Saturday, February 23, 2008

An article from Daily OM that relates to me

FROM "DAILY OM"

February 18, 2008 Mysterious Beginnings :The Necessity Of Winter


"As any gardener knows, the bulbs that contain the beautiful flowers of spring and summer—daffodils, irises, tulips, gladiolas—cannot bloom until they have endured a period of cold. Held in the dark earth during the frigid winter months, they undergo internal adjustments and changes invisible to our eyes. Like babies gestating in the lightless, watery wombs of their mothers, they are fully engaged in the process of preparing to be born. So many of the greatest mysteries of life begin this way, with a powerful urge for growth enclosed in a small, dark space.



We humans have a tendency to yearn for the light, for the coming of spring, and for the more visible phase of growth that all things express in coming to be. In our love for what we can see with our eyes we sometimes lose patience for, and interest in, the world of darkness that nurtures and protects the seeds, bulbs, and babies of the world for such an important part of their life cycles. It is a perilous and mysterious phase of growth, and one that we have little control over, and perhaps that is why we don’t celebrate it with quite the same passion as we do the lighter and brighter phases of life. Nevertheless, we ourselves endure similar periods of developing in the darkness throughout our lives.

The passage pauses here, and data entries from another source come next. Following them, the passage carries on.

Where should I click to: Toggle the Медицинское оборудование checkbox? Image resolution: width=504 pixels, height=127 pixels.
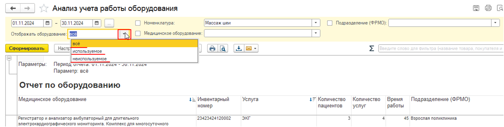click(x=138, y=33)
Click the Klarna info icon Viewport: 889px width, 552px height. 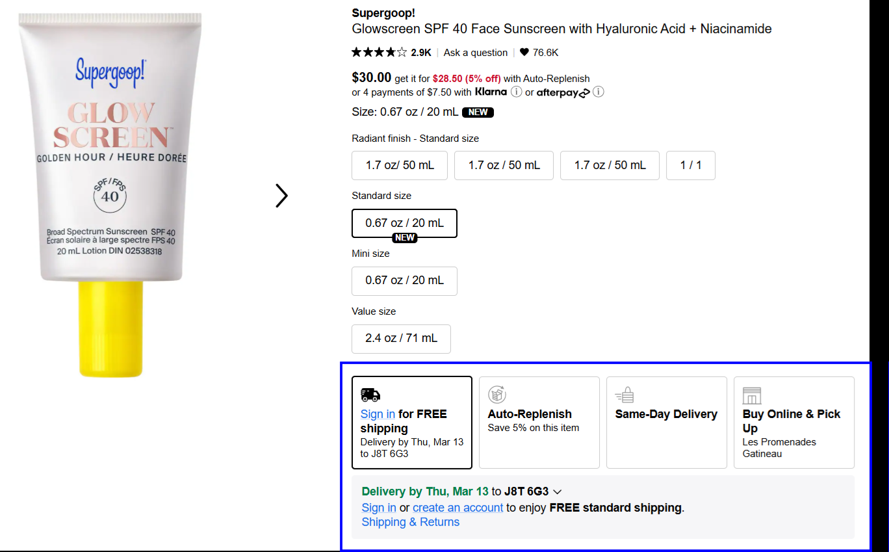(x=516, y=92)
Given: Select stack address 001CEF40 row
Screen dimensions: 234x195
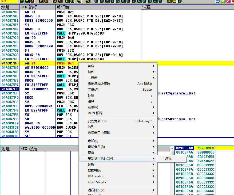Looking at the screenshot, I should 185,148.
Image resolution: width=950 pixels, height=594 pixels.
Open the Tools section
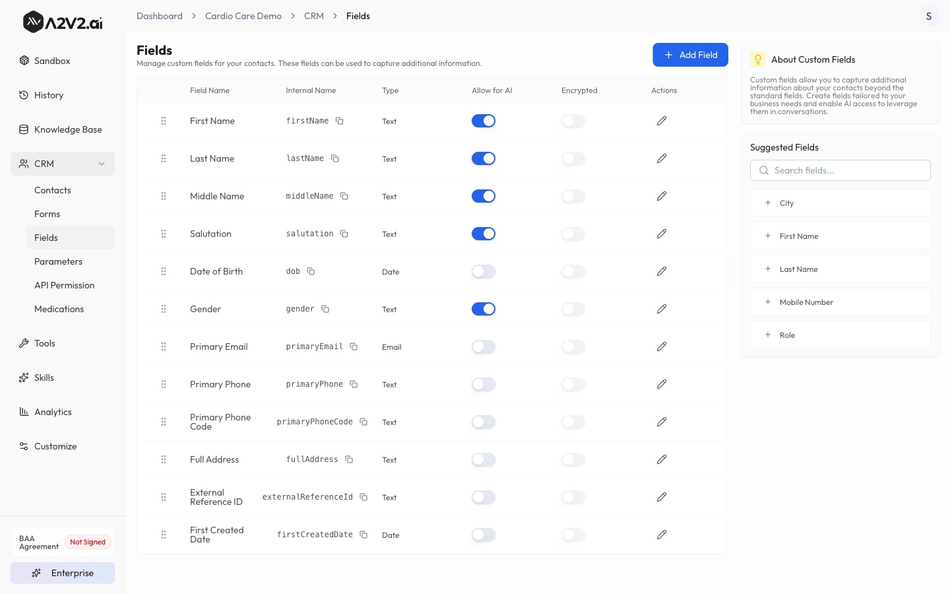[45, 343]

Meditating on the image of a bulb, a seed, or an embryo, can bring us into alignment with the side of our own natures that is like the earth in winter—seemingly asleep but busily attending to details of growth that create the pattern for the children, flowers, and creative expressions to come. Touching down on this place in ourselves, we may feel at once peaceful and activated, utterly still and yet fully creative, quietly in tune with the dark and mysterious beginnings of life."

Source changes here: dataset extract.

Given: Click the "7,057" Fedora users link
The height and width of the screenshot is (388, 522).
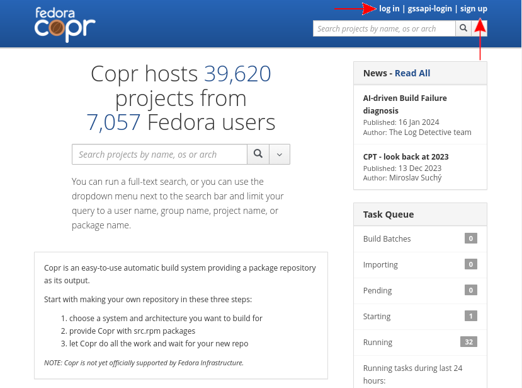Looking at the screenshot, I should tap(113, 122).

this is the second winter that it was winter in just about name only. no snow days. yesterday we did have a late opening for freezing rain, but it was almost like a mercy late opening. i read the above article a couple of days ago and it felt like me. i haven't had a chance to go dormant, and i am the dormant type. this may have contributed to why i am not able to be creative, and haven't been since last february. two winters in a row...

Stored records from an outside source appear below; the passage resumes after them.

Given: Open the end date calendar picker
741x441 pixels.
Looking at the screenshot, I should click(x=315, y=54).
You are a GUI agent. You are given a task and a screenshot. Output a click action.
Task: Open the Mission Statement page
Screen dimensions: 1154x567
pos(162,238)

Saturday, February 9, 2008

saturday, february, in shorts...

nothing is normal anymore, is it?
we had an 80 degree day this week...in the beginning of february. i am becoming despondent at the thought that i might not see anymore snow or cold weather. the 10 day forecast isn't promising, and omar is not speaking.
basketball is coming to a close. next week is the last of the regular season games. the team won last night at lee davis, and austin did well. mom and dad came up to see him play. it was an awful game in terms of officiating. horrid, horrid calls. austin fouled out, the last one on an illegal pic. hard to believe. he scored 2 points, but he played with a lot of fervor. his harem of LD girls came over to see me in the stands (they didn't come when we were at atlee, and i think that was because i had amy, the girlfriend, with me. amy was not there last night.) i ended up standing in the stands with the students and it got hairy towards the end. but we won, and i owe the team pizza after practice on monday as promised.
i am restless and bored right now and want to go out, but really have no where i have to be. i don't need to spend money, but i could go to the store. however, my back has been a major issue this week, and today i am hurting all over and stiff. good things: back is better, had good chinese last night, LD lost and austin was fine; had a good visit with the parents;
nothing earthshaking going on. life is good for the most part.